Stored data:
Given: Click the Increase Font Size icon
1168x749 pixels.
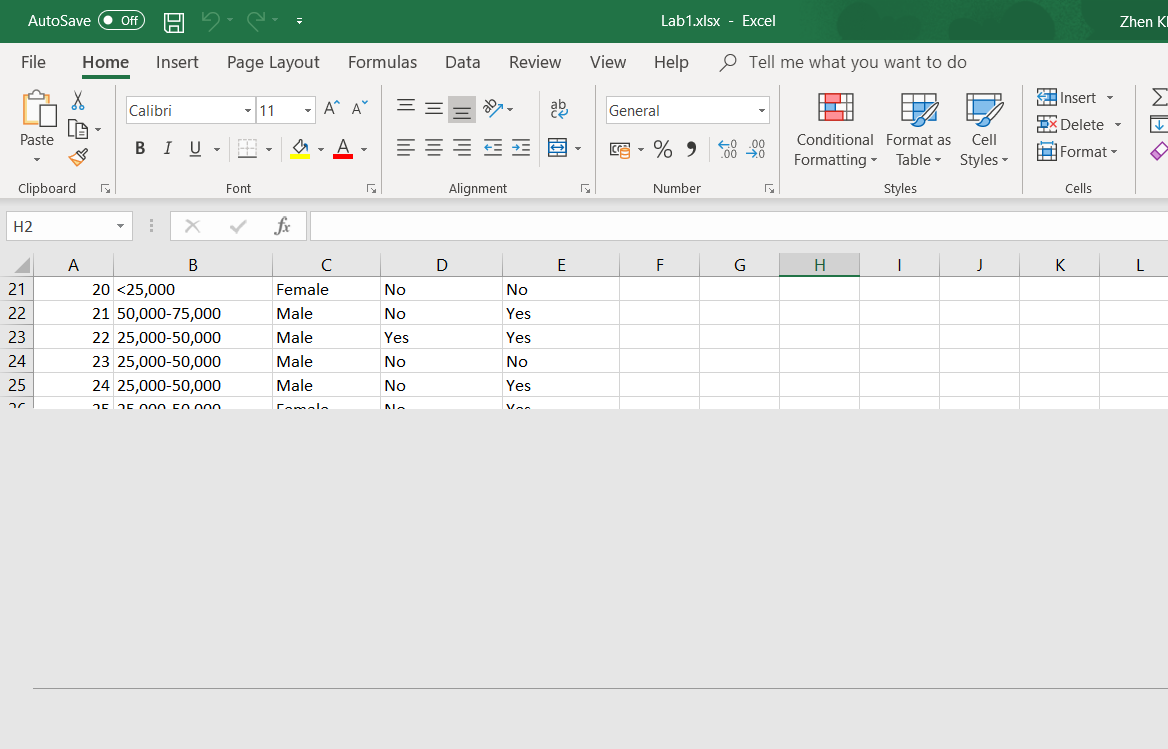Looking at the screenshot, I should (332, 109).
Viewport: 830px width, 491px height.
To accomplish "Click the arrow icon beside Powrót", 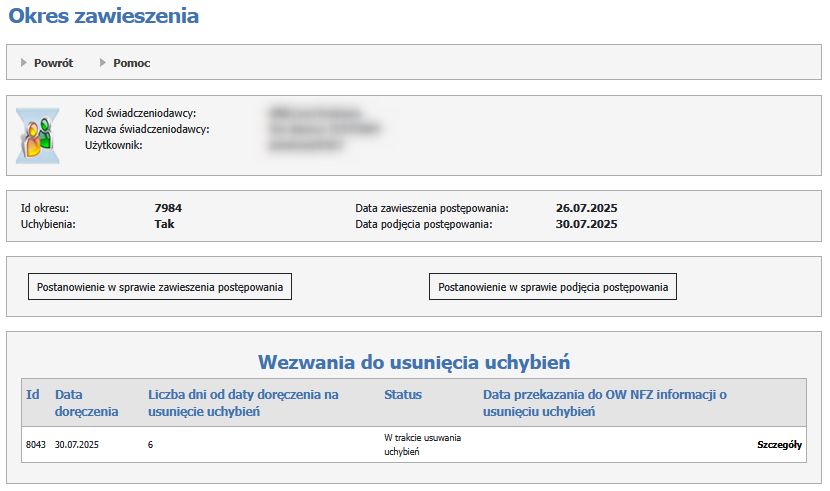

What you will do: Give every entry again verbatim, with no pictures.

Task solution:
Given: Click the Increase Font Size icon
1168x749 pixels.
Looking at the screenshot, I should (332, 109).
Viewport: 830px width, 491px height.
To accomplish "Click the arrow icon beside Powrót", 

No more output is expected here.